„Jod der Wiesen und Felder“: ein vielseitiges Kraut für Schafe und Frauen

7. Oktober 2019 | Bild der Woche | 3 Kommentare

Unsere Rätselpflanze ist allgegenwärtig in Europa. Sie wächst auf Weiden, Trockenrasen und an Wegrändern. Schafe fressen die zu den Compositen gehörige Duftpflanze offenbar gern en passant. Die weißen Blüten bestehen aus 5 Zungenblüten und Röhrenblüten, die schirmartige Trugdolden bilden. An den bis zu 60cm langen Stängeln sitzen fiederteilige Blätter. Seine unscheinbare Erscheinung kompensiert das Pflänzchen anscheinend durch häufiges Vorkommen sowie seiner Heilkraft. Davon soll schon Achilles profitiert haben, was in der Namensgebung dieser Pflanze gebührend gewürdigt wurde. Ganz in der Tradition der antiken Heilkunde empfiehlt H. Bock in seinem Kräuterbuch von 1539: „… heilet allerlei wunden und versorgungen; dreibt auß das gerunnen blut; die spulwürm und was giftig im leib ist, stiltn gemeltem brauch das bauch wee …“. Hildegard von Bingen lobt im 12. Jhdt. die verdauungsfördernde, appetitanregende und blähungstreibende Wirkung der Pflanze. Zahlreiche volkstümliche Namen spiegeln die Popularität dieser Heilpflanze wider.
In der modernen Phytomedizin ist die Rätselpflanze in Mitteln enthalten, die gegen Magen- und Darmkatarrh, gegen Leber- und Gallenproblemen und etliche weitere Beschwerden verwendet werden. Hervorgehoben wird ihre beruhigende Wirkung, die wohl auch die Römer schon kannten. Für sie war die Pflanze Symbol des Schlafes, das sie sogar auf ihren Sarkophagen darstellten.
Bekannt wurde die Pflanze im 1.Weltkrieg als Soldatenkraut wegen ihrer blutstillenden Wirkung. Bemerkenswert war deren antiseptische Wirkung bei der Wundversorgung der verwundeten Soldaten. Als Bauchwehkraut löst es Verspannungen und Krämpfe gerade im weiblichen Beckenbereich. Deshalb findet die Pflanze Verwendung in der Frauenheilkunde. Es sind wohl die Phytohormone, die hier regulierend wirken.

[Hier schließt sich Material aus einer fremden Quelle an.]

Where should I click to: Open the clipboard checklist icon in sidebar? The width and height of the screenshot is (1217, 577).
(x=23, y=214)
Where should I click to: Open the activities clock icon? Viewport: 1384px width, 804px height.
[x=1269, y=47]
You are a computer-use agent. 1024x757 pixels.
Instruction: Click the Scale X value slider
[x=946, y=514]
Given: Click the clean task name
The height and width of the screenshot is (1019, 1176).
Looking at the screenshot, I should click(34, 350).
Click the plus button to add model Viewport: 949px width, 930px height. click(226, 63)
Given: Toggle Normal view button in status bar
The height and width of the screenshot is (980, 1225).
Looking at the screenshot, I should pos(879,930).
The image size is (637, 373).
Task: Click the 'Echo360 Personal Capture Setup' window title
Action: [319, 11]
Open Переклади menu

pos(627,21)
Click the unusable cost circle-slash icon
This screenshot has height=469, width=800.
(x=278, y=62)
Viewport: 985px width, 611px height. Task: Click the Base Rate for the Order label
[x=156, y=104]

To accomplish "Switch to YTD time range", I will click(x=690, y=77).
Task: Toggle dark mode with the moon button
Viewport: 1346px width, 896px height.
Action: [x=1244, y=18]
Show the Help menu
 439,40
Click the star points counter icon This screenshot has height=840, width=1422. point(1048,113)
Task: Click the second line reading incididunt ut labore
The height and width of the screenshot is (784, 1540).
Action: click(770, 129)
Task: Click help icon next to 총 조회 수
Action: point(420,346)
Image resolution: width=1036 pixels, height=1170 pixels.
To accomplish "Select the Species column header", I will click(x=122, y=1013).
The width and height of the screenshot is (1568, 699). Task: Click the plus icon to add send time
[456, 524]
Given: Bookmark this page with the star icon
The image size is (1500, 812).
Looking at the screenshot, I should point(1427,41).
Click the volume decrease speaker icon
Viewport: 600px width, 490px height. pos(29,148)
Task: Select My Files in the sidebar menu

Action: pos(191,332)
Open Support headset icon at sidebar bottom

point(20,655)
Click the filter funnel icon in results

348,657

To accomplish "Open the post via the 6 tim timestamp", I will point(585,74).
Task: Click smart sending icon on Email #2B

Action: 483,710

Weitere Wirkstoffe sind Flavonoide, Saponine, Gerbstoffe , Salicylsäure u.a.. Die Pflanze enthält geringe Mengen an Furocumarinen, die bei Lichteinwirkung Hautentzündungen auslösen können.
In Skandinavien verwendete man diese Pflanze auch als Würzmittel. Sie wurde an Stelle des Hopfens beim Bierbrauen eingesetzt.
Wie heißt sie?

 

(H.J. Ferenz)

Auflösung des letzten Pflanzenrätsels „Einbürgerung nach Sex mit einer Anderen„: Gesucht war die die rotkelchige Nachtkerze, Oenothera glazioviana.

Unser Pflanzenfreund „Rati “ war der Lösung schon recht nahe gekommen – die Pflanze, die er vermutete, ist ein Elternteil der heterozygot auftretenden, also mischerbigen Art, die wir gesucht haben. Sie zeichnet sich durch einen roten Blütenkelch aus, der geht an Dich, lieber Freund Agricola.

Unsere Pflanze ist tatsächlich wohl eine Hybride  zwischen Oenothera elata subsp. hookeri und der Gemeinen Nachtkerze (Oenothera biennis). So sieht es jedenfalls die Wissenschaft, und interessanter ist, für das gemeine Volk, dass man sie essen kann. Recht nahrhaft sind die wurzeln, die, etwa eine halbe Stunde in Salzwasser gekocht und mit Butter serviert, einen leichten Hauch von Schwarzwurzeln entwickeln, doch milder als diese. Wohl bekomms. In manchen Gegenden nennt man sie „Schinkenwurzel“ was aber weniger an ihren Geschmack anspielt, sondern wohl eher auf ihr rot-weiß-geädertes „Fleisch“.